Priya shrugged. “It doesn’t take a genius to figure out they’re different metals. The lightest cube weighs a third of a pound. Assuming it’s solid throughout, and given it’s about 1.5 inches per side, I figure it’s aluminum.” She picked up a second cube. “This one is almost a pound, so I bet it’s some form of steel.” She picked up the heaviest of the three and smiled. “But this material is something new. The heaviest metal, excluding the extremely rare ones, is tungsten, and a 1.5-inch cube of tungsten would weigh just over two pounds. This thing weighs almost five.”
The colonel leaned f
orward a bit, his elbows on the desk. “What does that tell you?”
“Well, the highest elements on the periodic table are all radioactive, with half-lives measured in milliseconds. Since this cube is cool to the touch, it’s not obviously radioactive, and I doubt you’d have something radioactive sitting on your desk anyway. So I’m guessing someone has discovered a new island of stability. A nuclear shell construction that’s stable and off the literal charts with regard to density. There’s no other explanation I can think of.”
Jenkins grinned. “Good. There’s no pulling the wool over your eyes. Let’s just say you’re probably right. The details of the metal haven’t been advertised outside of need-to-know circles, mostly because we aren’t sure how to make it.”
“What do you mean?” Priya frowned. “I’m holding a sample of it.”
“Yes, but we didn’t make it.”
She was about to ask another question when Jenkins held up his hand.
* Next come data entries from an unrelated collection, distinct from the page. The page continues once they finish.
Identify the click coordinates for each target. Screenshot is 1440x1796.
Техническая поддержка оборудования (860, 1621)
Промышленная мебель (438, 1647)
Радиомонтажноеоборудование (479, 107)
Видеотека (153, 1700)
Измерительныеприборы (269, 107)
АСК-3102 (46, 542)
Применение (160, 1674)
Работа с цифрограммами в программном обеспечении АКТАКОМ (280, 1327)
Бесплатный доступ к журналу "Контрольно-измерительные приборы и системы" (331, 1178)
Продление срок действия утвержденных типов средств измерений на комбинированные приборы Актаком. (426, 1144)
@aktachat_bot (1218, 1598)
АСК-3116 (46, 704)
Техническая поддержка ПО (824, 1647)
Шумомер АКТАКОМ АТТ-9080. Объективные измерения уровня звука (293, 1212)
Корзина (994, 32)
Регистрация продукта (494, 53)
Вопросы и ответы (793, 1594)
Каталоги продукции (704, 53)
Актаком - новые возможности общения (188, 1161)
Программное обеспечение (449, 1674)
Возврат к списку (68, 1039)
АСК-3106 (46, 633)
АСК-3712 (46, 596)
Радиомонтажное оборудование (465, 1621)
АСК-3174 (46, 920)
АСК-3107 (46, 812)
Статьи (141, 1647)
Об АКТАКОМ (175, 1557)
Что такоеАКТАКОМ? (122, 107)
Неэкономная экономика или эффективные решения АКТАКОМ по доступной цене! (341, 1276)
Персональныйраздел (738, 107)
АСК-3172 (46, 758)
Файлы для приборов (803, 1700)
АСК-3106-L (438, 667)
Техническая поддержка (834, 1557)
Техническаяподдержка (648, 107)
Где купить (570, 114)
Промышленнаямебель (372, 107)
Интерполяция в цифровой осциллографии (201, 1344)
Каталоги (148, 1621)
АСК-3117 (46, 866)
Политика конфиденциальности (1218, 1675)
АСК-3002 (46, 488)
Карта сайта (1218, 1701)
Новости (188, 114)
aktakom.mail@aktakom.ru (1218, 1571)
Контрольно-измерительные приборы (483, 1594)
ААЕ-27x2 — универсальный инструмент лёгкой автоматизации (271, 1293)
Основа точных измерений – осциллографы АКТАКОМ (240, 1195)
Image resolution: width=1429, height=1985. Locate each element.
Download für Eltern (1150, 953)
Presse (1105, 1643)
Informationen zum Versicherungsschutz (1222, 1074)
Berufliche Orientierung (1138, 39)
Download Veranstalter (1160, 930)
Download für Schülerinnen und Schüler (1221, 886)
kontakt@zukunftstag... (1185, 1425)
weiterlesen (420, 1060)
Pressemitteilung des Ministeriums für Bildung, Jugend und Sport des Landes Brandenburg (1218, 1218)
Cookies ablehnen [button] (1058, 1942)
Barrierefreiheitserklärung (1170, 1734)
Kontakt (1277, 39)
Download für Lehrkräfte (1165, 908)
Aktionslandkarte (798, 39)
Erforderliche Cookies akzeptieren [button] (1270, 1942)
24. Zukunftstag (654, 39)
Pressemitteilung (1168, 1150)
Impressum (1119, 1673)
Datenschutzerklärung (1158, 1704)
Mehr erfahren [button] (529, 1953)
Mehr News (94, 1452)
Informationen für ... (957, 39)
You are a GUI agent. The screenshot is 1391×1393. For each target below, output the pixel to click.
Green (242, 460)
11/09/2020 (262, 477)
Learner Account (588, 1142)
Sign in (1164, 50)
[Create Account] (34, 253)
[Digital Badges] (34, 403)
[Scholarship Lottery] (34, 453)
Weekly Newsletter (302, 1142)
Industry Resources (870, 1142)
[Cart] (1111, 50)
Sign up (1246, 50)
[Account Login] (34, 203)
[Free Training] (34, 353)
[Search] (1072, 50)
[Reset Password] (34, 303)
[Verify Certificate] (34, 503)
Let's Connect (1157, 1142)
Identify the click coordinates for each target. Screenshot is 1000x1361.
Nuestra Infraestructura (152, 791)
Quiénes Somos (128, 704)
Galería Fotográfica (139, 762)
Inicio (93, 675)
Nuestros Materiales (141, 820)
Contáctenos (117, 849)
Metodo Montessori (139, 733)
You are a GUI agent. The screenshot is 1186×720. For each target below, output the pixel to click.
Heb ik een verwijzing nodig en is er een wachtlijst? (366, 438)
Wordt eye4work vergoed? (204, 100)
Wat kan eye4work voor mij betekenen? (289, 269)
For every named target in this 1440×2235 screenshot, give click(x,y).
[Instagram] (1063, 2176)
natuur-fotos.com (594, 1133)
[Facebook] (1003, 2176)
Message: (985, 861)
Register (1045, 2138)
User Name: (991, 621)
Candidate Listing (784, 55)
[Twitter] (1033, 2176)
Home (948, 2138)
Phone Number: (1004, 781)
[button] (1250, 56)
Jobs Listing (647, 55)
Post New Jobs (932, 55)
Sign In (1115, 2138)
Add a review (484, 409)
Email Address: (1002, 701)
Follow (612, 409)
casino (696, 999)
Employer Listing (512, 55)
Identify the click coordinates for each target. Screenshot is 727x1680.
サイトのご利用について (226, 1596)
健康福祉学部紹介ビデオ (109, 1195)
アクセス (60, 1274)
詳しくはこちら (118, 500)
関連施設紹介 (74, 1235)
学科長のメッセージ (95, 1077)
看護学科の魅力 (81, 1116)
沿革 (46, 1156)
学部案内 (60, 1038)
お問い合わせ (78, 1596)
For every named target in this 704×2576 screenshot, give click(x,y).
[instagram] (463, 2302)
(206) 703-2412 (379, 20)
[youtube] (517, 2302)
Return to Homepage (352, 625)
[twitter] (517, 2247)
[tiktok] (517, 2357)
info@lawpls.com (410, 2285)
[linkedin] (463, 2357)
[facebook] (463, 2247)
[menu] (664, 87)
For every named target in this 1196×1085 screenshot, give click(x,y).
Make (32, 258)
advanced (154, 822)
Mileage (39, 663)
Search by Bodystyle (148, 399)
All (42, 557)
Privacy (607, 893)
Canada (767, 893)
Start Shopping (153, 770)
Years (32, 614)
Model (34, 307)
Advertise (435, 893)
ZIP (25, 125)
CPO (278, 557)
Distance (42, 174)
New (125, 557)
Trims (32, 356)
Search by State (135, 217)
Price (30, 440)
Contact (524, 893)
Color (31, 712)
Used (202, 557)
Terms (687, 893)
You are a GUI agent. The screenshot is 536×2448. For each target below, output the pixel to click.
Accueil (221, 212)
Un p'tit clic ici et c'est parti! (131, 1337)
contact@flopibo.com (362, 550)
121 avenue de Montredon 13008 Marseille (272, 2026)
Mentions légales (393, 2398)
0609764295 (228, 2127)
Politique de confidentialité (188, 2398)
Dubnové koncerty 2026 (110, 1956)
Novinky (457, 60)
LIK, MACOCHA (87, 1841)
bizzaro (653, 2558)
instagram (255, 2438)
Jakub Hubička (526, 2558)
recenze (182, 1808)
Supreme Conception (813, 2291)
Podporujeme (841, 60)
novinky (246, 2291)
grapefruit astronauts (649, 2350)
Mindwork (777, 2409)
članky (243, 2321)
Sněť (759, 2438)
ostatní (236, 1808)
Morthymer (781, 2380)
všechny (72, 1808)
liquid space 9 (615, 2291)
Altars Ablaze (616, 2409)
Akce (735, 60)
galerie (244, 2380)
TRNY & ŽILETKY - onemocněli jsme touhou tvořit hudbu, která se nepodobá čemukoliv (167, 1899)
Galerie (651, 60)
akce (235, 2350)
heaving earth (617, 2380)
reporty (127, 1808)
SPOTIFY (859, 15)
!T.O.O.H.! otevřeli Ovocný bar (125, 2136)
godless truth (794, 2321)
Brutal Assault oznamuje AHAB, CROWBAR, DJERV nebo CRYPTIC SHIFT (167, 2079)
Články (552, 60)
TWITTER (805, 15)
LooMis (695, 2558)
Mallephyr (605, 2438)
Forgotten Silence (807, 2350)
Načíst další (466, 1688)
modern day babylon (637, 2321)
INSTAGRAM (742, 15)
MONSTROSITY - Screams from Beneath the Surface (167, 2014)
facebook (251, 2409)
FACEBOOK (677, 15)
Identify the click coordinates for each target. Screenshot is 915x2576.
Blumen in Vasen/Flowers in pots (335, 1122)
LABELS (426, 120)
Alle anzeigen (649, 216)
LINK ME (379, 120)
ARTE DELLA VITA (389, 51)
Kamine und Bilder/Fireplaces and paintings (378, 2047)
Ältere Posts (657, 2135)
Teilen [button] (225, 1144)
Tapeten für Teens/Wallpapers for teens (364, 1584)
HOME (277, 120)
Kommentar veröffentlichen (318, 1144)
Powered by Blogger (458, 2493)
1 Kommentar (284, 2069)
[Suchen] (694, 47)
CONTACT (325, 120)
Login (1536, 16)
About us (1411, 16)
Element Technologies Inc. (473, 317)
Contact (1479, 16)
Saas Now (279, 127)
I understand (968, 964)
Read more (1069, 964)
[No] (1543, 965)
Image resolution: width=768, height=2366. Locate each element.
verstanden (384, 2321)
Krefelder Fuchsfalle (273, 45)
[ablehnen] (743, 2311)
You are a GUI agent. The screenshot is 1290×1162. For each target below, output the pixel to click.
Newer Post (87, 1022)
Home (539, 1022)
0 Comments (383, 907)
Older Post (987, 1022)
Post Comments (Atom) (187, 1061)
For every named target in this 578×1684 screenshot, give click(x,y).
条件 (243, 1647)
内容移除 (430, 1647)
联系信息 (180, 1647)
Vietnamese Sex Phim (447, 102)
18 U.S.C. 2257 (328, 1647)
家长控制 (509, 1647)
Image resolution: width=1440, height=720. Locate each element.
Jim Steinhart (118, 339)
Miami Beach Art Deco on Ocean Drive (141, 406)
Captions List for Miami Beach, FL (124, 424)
“Before you even ask, I can’t tell you how we’ve come into possession of it… at least not yet. We do know a lot about it, though. We’ve done an extensive analysis over the last century, and we know its atomic structure, the molecular bonds it forms, and its estimated half-life, which measures in the millions of years. More importantly, we know it’s the toughest, hardest, and strongest material we’ve ever worked with. Ideal for the construction of Voyager.”
Priya hitched her thumb toward the hangar. “You mean you’re building with this stuff? Just that frame out there would have to be unbelievably heavy. How would you get that into orbit?”
The colonel smiled wryly. “You’ve caught me in a little white lie. I told you that that frame out there is a piece of Voyager—whereas actually it’s more like a 3D blueprint for the actual ship. We build the prototypes to scale here on Earth, using more accessible metals, then we take detailed scans of them and have people in orbit build the real thing with that stuff.” He pointed to the heavy cube, then leaned back. “But I didn’t bring you here just to talk about metals.”